"...Esta
experiencia proporciona el conocimiento de que las técnicas amatorias son
aspectos secundarios, y que lo esencial de la sexualidad y de la capacidad
orgástica humana, es el deseo. Refiriéndome a la sexualidad coital, que es la
más conocida, creo que todo el mundo sabe que se pueden practicar las 400
posturas del kamasutra, y ni rozar siquiera la experiencia de una relación
espontánea guiada por el deseo. Las posturas por sí mismas no nos derriten por
dentro ni producen flujos. Sólo lo hacen en la medida en que ayudan a la
inducción o producción del deseo. El deseo por sí mismo, antes de guiarnos
hacia cualquier postura, sólo con producirse, nos derrite y nos licua."
Casilda
Rodrigañez
Cosimo Piovasco di Rondò se negó
a comer un plato de caracoles cocinados por su hermana. De ese modo
rompió con el mundo de los adultos, y a partir de ese momento se
encaramaría a la copa de los árboles para no volver a pisar nunca jamás el suelo.
Me recuerdo agradecida y admirada: por fin alguien se revolucionaba a favor de
los caracoles; animales mágicos, sagrados y sexuales por excelencia.
Aunque todavía yo no fuera
consciente, su historia tenía mucho que ver con la mía; desde muy temprano lo
que comenzaba a sentir entraba en violenta contradicción con lo que
supuestamente estaba bien:
“Lo descubría asustada: el mundo
aprendido estaba equivocado.
No tenía por qué ser así, no
tenía por qué ser de ningún modo. Y si me dejaba llevar por “lo correcto” y me
perdía todo lo que estaba ganando, ¿cómo iba a perdonarlo? ¿Qué iban a darme a
cambio? ¿Cómo iban a compensarme luego?
Hubiera tenido que vengarme por
no haber podido elegir desde mi propio criterio, y eso me daba mucho más miedo.
Ese rencor”
Yo no me subí a los árboles, pero
me posicioné del lado de lo que sentía, del deseo.
Quería crecer en esa dirección,
impregnarme todita entera.

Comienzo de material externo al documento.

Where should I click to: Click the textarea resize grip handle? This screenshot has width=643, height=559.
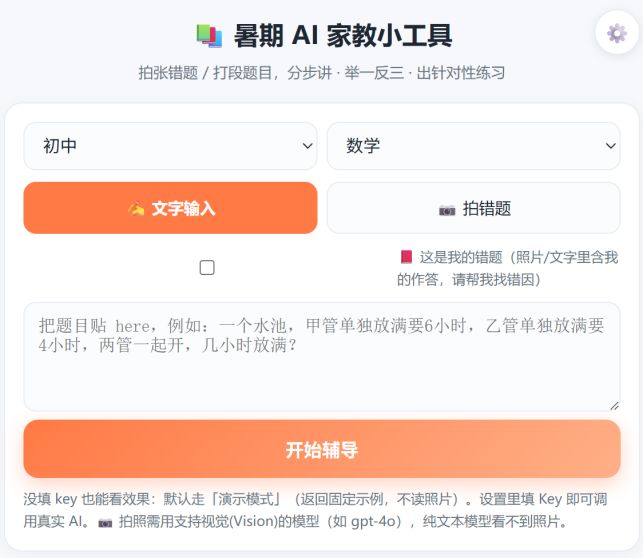pos(614,406)
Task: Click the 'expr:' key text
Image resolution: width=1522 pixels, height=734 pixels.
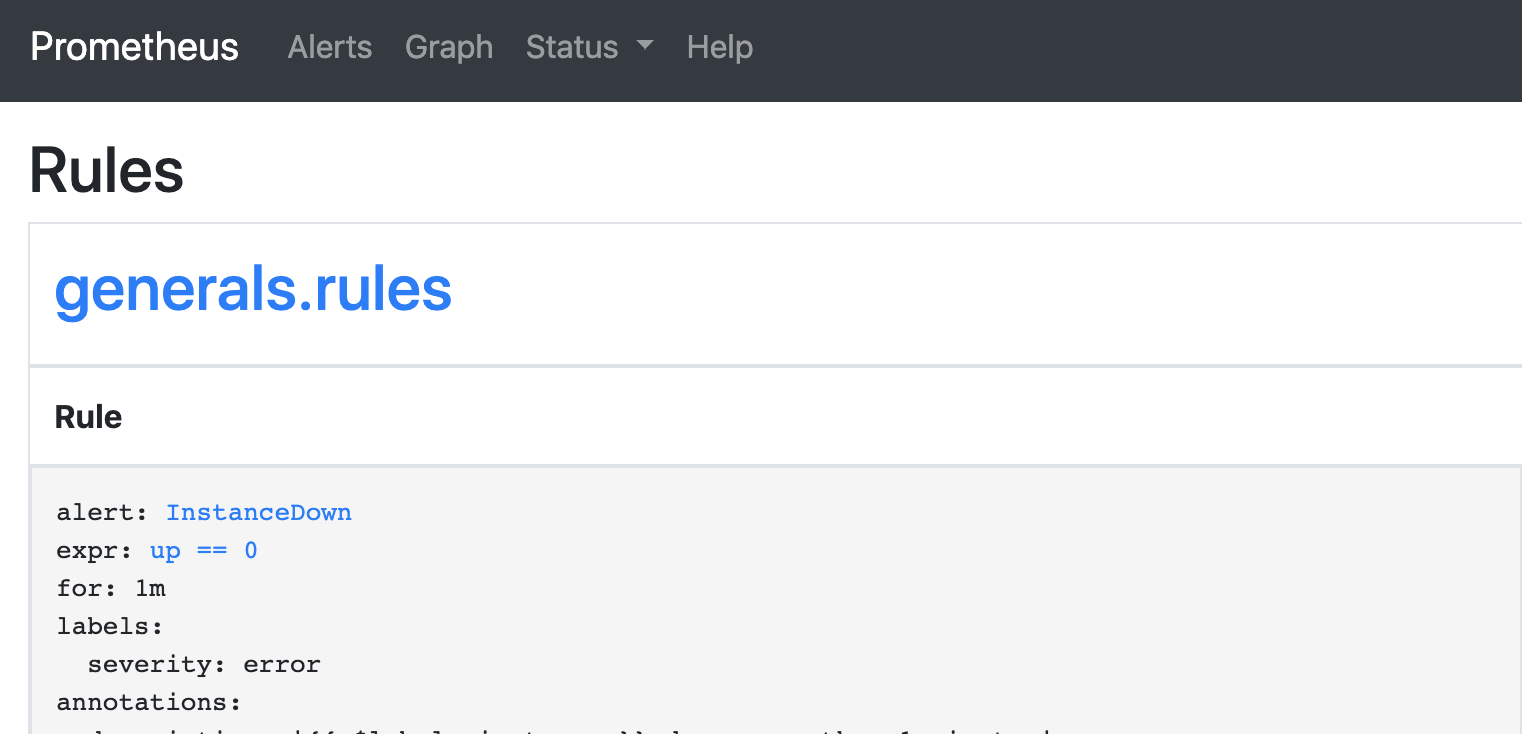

Aprender la relatividad de todas las verdades,
confirmar mis sospechas; los adultos no tenían ni idea. Defendían unas ideas que no
acariciaban, que no hacían cosquillas, que no daban calor ni placer. Estaban
materializados sólidos. No hablaban desde la apertura, desde lo blandito, desde
la disolución. No parecía que supieran transmutar ni fusionarse.
No sabían de sexo caracoril.
Los caracoles se reconocen al
tacto muy despacio, a ciegas. Como si realmente fuera un milagro increíble
haberse tropezado con otro caracol y quisieran confirmarlo, una y mil veces,
tocándose por todas partes, comprobando que es cierto. Cuando por fin se lo
creen, entran en trance.
Se abandonan, pierden todas las
nociones y desaparecen los límites entre el uno y el otro para convertirse
en un único animal nuevo que no existía antes. Al deshacerse, se llenan de
babas y de espuma, y durante horas juegan a descomponerse
y a componerse el uno al otro.
Hermafroditas, los
caracoles penetran y son penetrados. El esperma pasa a través de un dardo
calcáreo y cabe la posibilidad de que se perforen de paso el corazón o el
cerebro. En ese caso, mueren.
La evidencia de lo que irremediablemente es ilumina los caminos y desaparece las fronteras.